27 July 2011
Israeli authorities are suing residents of a makeshift Bedouin village for the cost of repeatedly evicting them and razing “illegal structures” where they live, an official said on Wednesday… An Israeli non-governmental group, Bedouin-Jewish Justice, reported in March that the homes there had been destroyed and rebuilt 21 times since July 2010.
IOA Editor: Dispossession neoliberal-style where the victim is charged for his oppressor’s operating expenses.
27 July 2011
For Israel’s housing protest to succeed, it must be defined as political – and it must be translated into political acts. The issues it raises must be placed at the center of Israel’s democratic life. The argument over who gets what must find expression within political parties and elections.

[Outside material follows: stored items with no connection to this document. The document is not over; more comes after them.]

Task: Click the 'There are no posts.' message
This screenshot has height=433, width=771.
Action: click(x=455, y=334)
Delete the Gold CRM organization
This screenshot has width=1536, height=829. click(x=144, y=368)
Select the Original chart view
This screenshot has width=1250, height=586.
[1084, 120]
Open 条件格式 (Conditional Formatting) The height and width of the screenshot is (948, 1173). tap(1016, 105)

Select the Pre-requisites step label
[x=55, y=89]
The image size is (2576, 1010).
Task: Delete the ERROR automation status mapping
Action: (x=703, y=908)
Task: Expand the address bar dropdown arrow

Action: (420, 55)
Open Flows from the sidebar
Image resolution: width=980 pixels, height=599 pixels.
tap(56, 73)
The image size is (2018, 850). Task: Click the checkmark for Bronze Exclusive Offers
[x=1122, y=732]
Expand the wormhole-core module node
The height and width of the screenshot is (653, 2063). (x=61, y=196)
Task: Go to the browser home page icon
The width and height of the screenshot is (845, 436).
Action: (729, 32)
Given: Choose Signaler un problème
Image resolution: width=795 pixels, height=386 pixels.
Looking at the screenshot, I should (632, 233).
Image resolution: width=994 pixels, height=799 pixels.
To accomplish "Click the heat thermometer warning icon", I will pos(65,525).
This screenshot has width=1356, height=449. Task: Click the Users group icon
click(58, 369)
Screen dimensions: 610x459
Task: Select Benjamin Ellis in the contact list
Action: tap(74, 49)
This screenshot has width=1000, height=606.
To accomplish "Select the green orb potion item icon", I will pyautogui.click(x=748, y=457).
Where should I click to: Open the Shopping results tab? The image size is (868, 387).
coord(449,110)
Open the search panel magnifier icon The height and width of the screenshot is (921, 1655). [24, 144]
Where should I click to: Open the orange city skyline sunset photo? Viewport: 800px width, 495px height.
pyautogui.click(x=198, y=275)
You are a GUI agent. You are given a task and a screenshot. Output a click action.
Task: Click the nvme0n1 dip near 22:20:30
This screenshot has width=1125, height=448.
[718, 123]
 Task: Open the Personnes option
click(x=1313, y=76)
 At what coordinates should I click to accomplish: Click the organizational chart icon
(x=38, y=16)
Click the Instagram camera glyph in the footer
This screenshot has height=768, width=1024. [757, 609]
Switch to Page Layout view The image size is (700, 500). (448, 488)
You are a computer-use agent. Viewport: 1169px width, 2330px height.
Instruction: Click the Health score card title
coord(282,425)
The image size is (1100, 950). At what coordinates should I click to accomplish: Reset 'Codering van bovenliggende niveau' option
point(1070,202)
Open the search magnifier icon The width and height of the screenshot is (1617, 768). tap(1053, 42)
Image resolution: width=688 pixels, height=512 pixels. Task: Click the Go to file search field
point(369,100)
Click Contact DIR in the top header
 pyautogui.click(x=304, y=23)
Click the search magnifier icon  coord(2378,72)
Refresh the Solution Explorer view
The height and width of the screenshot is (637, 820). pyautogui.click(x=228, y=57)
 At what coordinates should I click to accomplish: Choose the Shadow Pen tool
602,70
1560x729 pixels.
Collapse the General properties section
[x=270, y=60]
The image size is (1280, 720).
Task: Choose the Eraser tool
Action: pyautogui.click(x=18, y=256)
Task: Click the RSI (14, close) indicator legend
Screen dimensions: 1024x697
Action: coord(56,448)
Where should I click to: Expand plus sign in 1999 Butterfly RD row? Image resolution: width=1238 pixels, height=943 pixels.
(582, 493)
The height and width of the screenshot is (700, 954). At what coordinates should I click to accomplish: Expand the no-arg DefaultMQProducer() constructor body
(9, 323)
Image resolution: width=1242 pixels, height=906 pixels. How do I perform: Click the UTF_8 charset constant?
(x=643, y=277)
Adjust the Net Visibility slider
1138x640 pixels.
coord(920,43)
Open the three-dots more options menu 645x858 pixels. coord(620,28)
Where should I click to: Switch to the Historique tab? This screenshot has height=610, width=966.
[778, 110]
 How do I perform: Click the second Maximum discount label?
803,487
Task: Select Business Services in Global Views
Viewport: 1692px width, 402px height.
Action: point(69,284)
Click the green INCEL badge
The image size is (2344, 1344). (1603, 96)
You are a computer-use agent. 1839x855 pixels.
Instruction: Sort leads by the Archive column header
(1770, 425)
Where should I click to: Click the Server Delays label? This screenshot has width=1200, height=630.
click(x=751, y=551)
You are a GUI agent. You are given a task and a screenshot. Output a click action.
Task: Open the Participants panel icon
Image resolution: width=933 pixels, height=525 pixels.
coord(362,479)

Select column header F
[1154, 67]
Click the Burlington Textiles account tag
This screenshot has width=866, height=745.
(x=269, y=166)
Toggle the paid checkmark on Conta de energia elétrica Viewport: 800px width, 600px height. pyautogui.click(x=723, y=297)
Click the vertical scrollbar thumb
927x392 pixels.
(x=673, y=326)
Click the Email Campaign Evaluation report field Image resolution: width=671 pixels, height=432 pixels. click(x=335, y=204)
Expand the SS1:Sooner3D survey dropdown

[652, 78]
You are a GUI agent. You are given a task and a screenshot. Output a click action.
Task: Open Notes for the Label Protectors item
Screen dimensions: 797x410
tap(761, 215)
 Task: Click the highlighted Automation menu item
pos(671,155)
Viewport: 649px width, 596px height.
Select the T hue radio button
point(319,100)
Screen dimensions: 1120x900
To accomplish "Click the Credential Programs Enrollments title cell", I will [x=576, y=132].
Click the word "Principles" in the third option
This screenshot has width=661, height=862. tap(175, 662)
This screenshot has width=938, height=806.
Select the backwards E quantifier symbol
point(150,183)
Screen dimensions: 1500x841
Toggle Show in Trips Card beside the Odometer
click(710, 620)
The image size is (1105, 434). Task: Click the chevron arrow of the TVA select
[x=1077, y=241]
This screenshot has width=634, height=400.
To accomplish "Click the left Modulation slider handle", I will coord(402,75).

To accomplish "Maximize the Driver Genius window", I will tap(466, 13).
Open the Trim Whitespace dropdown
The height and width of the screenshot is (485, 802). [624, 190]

IOA Editor: This domestic Israeli (Jewish and largely middle-class) housing campaign is rapidly spreading and may well threaten the stability of Netanyahu’s government.
However, so far, demonstration activists and their leaders have dealt with the housing crisis outside of any political context. They didn’t discuss the dramatic discrepancy between Israel’s domestic and West Bank housing development policies, let alone make the connection between Israeli governments’ (past and present) high priory for settlement construction and low priority for domestic development – both designed to increase the size of the settlement population. Similarly, they didn’t include Israeli Palestinians — whose community has suffered a far greater housing shortage for decades — in their national campaign.
This ‘missing’ context is a true reflection of the extent of this Israeli-Jewish struggle. It is also likely to constrain the significance of any ‘success’ resulting from this campaign.